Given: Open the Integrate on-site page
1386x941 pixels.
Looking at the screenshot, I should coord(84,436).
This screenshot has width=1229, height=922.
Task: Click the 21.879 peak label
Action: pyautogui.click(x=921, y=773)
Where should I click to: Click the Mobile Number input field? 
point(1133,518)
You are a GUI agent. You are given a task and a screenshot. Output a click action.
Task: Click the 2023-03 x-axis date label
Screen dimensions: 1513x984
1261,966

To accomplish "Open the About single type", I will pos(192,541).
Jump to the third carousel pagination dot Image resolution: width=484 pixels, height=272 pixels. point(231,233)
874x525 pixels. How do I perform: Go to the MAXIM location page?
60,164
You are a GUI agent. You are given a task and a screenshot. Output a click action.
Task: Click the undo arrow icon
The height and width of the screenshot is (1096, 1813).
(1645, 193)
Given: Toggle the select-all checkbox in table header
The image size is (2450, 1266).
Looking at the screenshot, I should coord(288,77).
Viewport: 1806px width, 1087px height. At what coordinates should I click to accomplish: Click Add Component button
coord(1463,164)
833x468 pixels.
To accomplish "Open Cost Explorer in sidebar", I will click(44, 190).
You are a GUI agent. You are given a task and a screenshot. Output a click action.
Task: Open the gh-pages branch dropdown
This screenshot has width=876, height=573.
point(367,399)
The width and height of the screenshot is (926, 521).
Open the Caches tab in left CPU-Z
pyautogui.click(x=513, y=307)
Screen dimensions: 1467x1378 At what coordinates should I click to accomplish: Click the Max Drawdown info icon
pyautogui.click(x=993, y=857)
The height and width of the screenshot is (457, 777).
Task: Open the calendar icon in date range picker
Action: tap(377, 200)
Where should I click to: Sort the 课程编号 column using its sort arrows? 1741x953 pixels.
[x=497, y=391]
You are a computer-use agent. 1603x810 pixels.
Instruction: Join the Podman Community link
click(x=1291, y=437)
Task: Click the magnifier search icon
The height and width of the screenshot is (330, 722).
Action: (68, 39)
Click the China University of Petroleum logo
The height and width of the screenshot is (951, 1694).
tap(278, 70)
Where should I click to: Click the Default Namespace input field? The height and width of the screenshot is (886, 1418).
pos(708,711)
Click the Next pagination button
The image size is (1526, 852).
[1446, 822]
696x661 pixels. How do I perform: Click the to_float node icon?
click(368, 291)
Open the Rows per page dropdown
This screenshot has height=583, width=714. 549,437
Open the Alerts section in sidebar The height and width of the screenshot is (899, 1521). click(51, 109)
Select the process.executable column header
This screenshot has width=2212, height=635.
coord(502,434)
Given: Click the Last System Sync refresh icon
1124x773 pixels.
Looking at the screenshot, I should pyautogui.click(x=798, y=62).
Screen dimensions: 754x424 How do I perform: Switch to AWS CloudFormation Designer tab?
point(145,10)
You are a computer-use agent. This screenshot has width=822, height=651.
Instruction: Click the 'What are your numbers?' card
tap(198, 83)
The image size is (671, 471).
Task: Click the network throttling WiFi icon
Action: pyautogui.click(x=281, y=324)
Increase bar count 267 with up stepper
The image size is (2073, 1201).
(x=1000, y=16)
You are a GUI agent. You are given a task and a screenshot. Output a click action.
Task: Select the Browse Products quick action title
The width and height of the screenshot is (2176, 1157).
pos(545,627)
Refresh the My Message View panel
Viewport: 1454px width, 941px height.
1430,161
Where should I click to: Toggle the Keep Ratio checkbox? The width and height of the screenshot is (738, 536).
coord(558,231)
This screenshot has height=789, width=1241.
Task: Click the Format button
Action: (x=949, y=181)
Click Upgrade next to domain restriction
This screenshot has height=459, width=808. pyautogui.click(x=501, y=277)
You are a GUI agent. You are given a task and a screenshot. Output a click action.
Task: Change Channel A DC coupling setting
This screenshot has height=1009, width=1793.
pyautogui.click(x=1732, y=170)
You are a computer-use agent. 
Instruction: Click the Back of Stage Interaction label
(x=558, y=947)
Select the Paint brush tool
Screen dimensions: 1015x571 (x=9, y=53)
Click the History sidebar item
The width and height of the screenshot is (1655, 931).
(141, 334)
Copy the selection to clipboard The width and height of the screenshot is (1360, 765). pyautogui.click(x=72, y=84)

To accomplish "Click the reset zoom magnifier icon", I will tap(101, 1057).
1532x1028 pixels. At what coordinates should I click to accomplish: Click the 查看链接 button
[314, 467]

Exercise directions:
For every line in the material, write out an exact copy.

Written solution:
Given: Open the Integrate on-site page
1386x941 pixels.
Looking at the screenshot, I should coord(84,436).
This screenshot has width=1229, height=922.
Task: Click the 21.879 peak label
Action: pyautogui.click(x=921, y=773)
Where should I click to: Click the Mobile Number input field? 
point(1133,518)
You are a GUI agent. You are given a task and a screenshot. Output a click action.
Task: Click the 2023-03 x-axis date label
Screen dimensions: 1513x984
1261,966

To accomplish "Open the About single type", I will pos(192,541).
Jump to the third carousel pagination dot Image resolution: width=484 pixels, height=272 pixels. point(231,233)
874x525 pixels. How do I perform: Go to the MAXIM location page?
60,164
You are a GUI agent. You are given a task and a screenshot. Output a click action.
Task: Click the undo arrow icon
The height and width of the screenshot is (1096, 1813).
(1645, 193)
Given: Toggle the select-all checkbox in table header
The image size is (2450, 1266).
Looking at the screenshot, I should coord(288,77).
Viewport: 1806px width, 1087px height. At what coordinates should I click to accomplish: Click Add Component button
coord(1463,164)
833x468 pixels.
To accomplish "Open Cost Explorer in sidebar", I will click(44, 190).
You are a GUI agent. You are given a task and a screenshot. Output a click action.
Task: Open the gh-pages branch dropdown
This screenshot has width=876, height=573.
point(367,399)
The width and height of the screenshot is (926, 521).
Open the Caches tab in left CPU-Z
pyautogui.click(x=513, y=307)
Screen dimensions: 1467x1378 At what coordinates should I click to accomplish: Click the Max Drawdown info icon
pyautogui.click(x=993, y=857)
The height and width of the screenshot is (457, 777).
Task: Open the calendar icon in date range picker
Action: tap(377, 200)
Where should I click to: Sort the 课程编号 column using its sort arrows? 1741x953 pixels.
[x=497, y=391]
You are a computer-use agent. 1603x810 pixels.
Instruction: Join the Podman Community link
click(x=1291, y=437)
Task: Click the magnifier search icon
The height and width of the screenshot is (330, 722).
Action: (68, 39)
Click the China University of Petroleum logo
The height and width of the screenshot is (951, 1694).
tap(278, 70)
Where should I click to: Click the Default Namespace input field? The height and width of the screenshot is (886, 1418).
pos(708,711)
Click the Next pagination button
The image size is (1526, 852).
[1446, 822]
696x661 pixels. How do I perform: Click the to_float node icon?
click(368, 291)
Open the Rows per page dropdown
This screenshot has height=583, width=714. 549,437
Open the Alerts section in sidebar The height and width of the screenshot is (899, 1521). click(51, 109)
Select the process.executable column header
This screenshot has width=2212, height=635.
coord(502,434)
Given: Click the Last System Sync refresh icon
1124x773 pixels.
Looking at the screenshot, I should pyautogui.click(x=798, y=62).
Screen dimensions: 754x424 How do I perform: Switch to AWS CloudFormation Designer tab?
point(145,10)
You are a computer-use agent. This screenshot has width=822, height=651.
Instruction: Click the 'What are your numbers?' card
tap(198, 83)
The image size is (671, 471).
Task: Click the network throttling WiFi icon
Action: pyautogui.click(x=281, y=324)
Increase bar count 267 with up stepper
The image size is (2073, 1201).
(x=1000, y=16)
You are a GUI agent. You are given a task and a screenshot. Output a click action.
Task: Select the Browse Products quick action title
The width and height of the screenshot is (2176, 1157).
pos(545,627)
Refresh the My Message View panel
Viewport: 1454px width, 941px height.
1430,161
Where should I click to: Toggle the Keep Ratio checkbox? The width and height of the screenshot is (738, 536).
coord(558,231)
This screenshot has height=789, width=1241.
Task: Click the Format button
Action: (x=949, y=181)
Click Upgrade next to domain restriction
This screenshot has height=459, width=808. pyautogui.click(x=501, y=277)
You are a GUI agent. You are given a task and a screenshot. Output a click action.
Task: Change Channel A DC coupling setting
This screenshot has height=1009, width=1793.
pyautogui.click(x=1732, y=170)
You are a computer-use agent. 
Instruction: Click the Back of Stage Interaction label
(x=558, y=947)
Select the Paint brush tool
Screen dimensions: 1015x571 (x=9, y=53)
Click the History sidebar item
The width and height of the screenshot is (1655, 931).
(141, 334)
Copy the selection to clipboard The width and height of the screenshot is (1360, 765). pyautogui.click(x=72, y=84)

To accomplish "Click the reset zoom magnifier icon", I will tap(101, 1057).
1532x1028 pixels. At what coordinates should I click to accomplish: Click the 查看链接 button
[314, 467]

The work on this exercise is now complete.